Work to be completed. Reproduce without alteration the part of the listing that opens with its first line and closes with the line containing "I will point(156,10).".
───── Exercise inputs
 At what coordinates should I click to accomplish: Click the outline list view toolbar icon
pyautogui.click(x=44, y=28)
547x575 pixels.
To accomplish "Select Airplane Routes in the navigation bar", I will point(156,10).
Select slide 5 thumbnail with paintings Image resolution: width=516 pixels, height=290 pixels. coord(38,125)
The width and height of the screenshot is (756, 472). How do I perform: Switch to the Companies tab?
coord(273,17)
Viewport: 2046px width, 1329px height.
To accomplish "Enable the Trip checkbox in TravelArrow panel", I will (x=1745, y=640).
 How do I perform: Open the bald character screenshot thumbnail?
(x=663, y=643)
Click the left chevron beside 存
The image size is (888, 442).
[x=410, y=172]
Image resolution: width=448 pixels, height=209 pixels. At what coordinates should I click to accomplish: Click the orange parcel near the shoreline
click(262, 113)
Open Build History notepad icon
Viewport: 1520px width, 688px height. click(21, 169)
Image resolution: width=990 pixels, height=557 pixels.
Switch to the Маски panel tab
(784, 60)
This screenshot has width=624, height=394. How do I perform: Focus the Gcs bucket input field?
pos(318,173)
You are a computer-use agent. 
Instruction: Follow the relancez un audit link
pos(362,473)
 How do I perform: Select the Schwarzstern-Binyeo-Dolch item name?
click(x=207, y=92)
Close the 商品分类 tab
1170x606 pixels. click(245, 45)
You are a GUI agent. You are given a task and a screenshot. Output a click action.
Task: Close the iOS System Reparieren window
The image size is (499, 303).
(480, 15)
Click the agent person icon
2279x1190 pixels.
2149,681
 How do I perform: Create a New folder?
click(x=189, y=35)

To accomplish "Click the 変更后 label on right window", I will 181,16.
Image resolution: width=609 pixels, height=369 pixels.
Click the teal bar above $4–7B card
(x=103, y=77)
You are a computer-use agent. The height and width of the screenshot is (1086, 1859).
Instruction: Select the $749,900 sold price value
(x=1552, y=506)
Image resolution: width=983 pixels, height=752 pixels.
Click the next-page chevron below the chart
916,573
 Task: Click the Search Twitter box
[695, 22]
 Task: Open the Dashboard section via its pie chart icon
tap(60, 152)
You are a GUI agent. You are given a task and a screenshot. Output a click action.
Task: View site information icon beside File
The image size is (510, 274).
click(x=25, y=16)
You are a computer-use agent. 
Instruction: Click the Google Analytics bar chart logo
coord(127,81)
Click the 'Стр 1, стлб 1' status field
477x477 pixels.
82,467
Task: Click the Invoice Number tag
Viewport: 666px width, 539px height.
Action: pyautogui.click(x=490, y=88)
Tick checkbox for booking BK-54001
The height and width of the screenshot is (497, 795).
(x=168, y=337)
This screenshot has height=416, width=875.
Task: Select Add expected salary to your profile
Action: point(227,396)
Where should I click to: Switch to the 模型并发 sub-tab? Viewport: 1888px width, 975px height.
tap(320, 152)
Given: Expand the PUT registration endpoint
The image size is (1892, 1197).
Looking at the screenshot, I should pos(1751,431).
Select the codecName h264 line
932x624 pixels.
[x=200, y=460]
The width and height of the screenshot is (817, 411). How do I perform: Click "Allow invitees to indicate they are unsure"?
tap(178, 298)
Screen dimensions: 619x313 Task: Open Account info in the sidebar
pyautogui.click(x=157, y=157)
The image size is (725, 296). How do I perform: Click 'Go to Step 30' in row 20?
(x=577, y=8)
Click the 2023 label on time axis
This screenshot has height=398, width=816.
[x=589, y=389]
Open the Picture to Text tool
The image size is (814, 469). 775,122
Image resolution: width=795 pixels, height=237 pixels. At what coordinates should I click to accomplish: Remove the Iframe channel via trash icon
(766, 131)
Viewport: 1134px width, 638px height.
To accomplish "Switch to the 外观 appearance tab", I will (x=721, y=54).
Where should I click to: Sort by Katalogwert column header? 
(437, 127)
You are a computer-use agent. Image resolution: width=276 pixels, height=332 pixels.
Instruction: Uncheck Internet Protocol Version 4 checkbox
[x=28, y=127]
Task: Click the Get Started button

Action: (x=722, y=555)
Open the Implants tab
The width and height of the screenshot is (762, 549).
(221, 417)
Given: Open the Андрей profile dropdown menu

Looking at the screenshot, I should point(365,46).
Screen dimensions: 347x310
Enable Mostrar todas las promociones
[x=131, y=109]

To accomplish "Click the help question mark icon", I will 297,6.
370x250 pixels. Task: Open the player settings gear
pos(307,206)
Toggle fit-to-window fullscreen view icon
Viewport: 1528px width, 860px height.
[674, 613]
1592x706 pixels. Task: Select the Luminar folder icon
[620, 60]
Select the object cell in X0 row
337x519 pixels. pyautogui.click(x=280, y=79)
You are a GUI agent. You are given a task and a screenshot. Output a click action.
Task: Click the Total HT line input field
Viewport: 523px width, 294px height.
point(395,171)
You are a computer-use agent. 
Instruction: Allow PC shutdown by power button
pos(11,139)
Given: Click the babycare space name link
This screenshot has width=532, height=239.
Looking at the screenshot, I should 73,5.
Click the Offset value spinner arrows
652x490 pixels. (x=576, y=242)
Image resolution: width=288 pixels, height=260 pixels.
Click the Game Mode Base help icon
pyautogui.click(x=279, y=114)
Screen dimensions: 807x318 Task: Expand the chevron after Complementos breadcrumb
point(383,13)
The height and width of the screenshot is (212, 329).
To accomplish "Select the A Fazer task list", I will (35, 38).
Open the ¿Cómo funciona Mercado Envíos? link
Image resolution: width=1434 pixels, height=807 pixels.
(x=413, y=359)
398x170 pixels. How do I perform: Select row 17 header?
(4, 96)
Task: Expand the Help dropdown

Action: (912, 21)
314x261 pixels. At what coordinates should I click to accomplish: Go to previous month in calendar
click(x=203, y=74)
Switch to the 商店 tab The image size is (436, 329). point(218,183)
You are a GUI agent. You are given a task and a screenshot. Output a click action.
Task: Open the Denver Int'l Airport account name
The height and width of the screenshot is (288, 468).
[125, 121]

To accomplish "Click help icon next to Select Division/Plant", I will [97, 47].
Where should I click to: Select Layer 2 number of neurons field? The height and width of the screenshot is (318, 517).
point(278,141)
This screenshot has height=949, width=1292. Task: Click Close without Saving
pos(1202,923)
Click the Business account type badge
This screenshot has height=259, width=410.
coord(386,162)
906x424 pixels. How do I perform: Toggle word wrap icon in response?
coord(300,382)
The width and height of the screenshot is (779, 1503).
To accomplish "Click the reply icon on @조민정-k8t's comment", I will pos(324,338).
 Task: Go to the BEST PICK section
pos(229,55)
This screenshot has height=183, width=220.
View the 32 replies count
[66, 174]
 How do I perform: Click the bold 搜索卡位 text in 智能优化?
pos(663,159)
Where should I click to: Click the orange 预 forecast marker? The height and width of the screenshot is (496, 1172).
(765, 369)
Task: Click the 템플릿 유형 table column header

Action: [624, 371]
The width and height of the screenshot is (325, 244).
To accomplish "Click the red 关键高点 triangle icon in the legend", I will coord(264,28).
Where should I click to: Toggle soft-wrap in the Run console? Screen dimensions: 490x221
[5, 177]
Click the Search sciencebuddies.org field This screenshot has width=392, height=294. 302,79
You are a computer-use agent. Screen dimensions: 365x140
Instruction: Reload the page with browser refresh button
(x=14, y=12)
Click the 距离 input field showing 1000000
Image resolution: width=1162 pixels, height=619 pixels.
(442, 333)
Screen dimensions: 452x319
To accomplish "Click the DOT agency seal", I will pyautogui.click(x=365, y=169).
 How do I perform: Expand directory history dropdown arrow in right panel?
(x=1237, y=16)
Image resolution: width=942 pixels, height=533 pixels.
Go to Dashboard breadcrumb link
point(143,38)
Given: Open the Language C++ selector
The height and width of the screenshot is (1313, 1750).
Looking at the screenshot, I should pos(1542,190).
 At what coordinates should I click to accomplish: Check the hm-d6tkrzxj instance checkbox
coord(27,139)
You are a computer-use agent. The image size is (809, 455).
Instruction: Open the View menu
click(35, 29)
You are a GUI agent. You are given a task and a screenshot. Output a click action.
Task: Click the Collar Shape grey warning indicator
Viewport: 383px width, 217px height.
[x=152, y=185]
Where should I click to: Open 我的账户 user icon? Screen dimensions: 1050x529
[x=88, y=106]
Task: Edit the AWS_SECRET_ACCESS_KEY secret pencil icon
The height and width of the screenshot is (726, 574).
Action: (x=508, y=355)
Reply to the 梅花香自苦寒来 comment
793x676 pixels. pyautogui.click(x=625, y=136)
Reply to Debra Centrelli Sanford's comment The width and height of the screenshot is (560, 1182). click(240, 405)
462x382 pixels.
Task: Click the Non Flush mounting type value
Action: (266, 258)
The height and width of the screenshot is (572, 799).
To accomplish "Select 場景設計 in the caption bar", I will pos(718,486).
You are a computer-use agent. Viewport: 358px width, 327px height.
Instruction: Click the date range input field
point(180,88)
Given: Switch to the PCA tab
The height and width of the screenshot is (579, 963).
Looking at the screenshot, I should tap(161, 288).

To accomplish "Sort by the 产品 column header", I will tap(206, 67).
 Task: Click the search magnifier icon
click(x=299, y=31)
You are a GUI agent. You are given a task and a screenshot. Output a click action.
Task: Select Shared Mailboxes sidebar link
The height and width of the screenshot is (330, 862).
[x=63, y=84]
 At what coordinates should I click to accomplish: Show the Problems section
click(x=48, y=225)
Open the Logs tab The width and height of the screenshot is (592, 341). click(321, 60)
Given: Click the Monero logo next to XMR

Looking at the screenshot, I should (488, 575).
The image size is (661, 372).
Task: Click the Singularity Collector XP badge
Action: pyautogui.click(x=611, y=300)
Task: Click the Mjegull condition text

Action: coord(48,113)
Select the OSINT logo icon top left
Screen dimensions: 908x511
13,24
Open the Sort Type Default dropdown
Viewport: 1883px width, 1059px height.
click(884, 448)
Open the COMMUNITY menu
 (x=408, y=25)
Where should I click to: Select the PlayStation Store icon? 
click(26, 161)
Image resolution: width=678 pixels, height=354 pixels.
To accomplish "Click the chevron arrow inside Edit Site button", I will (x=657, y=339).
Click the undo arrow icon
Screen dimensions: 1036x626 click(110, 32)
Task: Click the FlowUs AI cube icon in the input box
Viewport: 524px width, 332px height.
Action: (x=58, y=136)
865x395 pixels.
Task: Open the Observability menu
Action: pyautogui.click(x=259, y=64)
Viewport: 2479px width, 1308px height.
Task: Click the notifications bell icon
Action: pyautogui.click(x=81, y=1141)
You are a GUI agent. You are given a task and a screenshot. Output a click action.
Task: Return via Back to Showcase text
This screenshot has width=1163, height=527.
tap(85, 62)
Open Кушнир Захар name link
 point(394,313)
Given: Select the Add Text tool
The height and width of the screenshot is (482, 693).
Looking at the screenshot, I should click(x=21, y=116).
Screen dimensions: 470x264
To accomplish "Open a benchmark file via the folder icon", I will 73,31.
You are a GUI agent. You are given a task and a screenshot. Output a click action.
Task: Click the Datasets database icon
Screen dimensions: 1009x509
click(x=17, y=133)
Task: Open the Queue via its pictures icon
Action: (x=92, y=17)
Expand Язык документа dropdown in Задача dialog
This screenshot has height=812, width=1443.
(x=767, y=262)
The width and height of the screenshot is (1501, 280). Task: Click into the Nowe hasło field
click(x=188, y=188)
──────────
Full response.
 At what coordinates should I click to accomplish: Click the outline list view toolbar icon
pyautogui.click(x=44, y=28)
547x575 pixels.
To accomplish "Select Airplane Routes in the navigation bar", I will point(156,10).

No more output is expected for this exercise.